◆ TASK INSTRUCTIONS ◆
Continue the piece on transparency and ethics in the Twitter and Google cases, starting after its last sentence.

◆ DOCUMENT EXCERPT ◆
In both stories there is an element of transparency missing. In the Twitter case a lack of transparency for users. In Google’s case a lack of transparency in the truth behind the leak.

In public relations it is an asset to make sure clients remain transparent in order to establish relationships and instill trust in their brand. Twitter’s effort to display care for transparency provides users with a trust in Twitter they may not have realized otherwise. Additionally, Twitter’s push for transparency may be infectious and inspire other social media sites to request the government inform users of its interest in his or her personal information.

The Ethics

As a professional whose role is directly involved with the media, ethics is an important topic of conversation. In both of these cases one can argue for or against the parties filing the lawsuit. There is an element in each of us that focuses upon the human portion of ethics. The thought of “What if it were me,” comes to mind, but what is important to remember, and often gets forgotten, is the professional aspect.

◆ DATASET EXTRACT ◆
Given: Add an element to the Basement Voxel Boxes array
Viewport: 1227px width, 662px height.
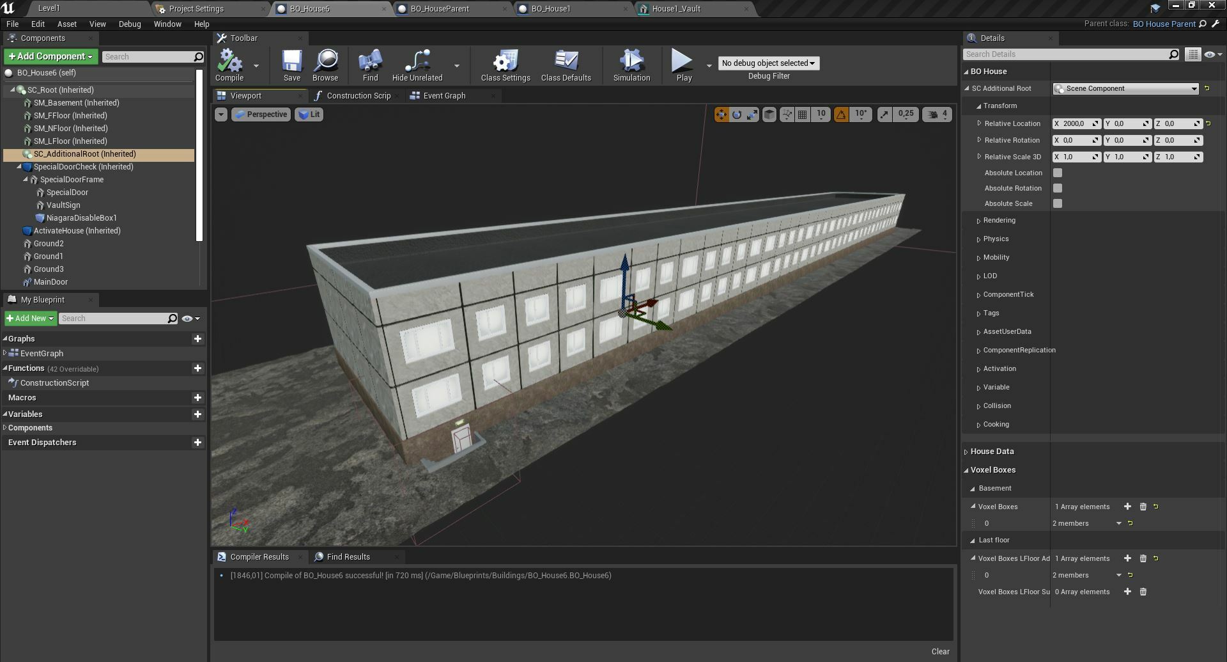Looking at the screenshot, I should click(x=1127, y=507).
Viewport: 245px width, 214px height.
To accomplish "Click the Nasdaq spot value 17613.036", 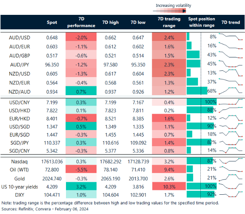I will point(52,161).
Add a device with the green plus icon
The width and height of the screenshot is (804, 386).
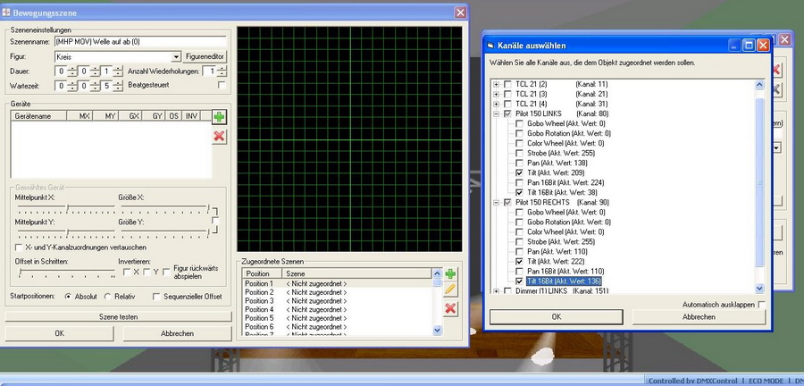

◆ OUTPUT FOR THIS TASK ◆
Google’s run-in with lawyers may inspire media providers or even search engines like themselves to think like humans before allowing professional decisions to take place.

Was it ethical for Google, as a major source for the spread of information, to share the celebrities’ nude photos? Was it ethical for celebrities, as role models, to take these photos, or not dispose of them properly?

Is it ethical for the United States to keep information about the users whom they are gathering data about? Is it ethical for Twitter to ask the government to share that information with?

The questions will continue, but the answers vary from professional to professional.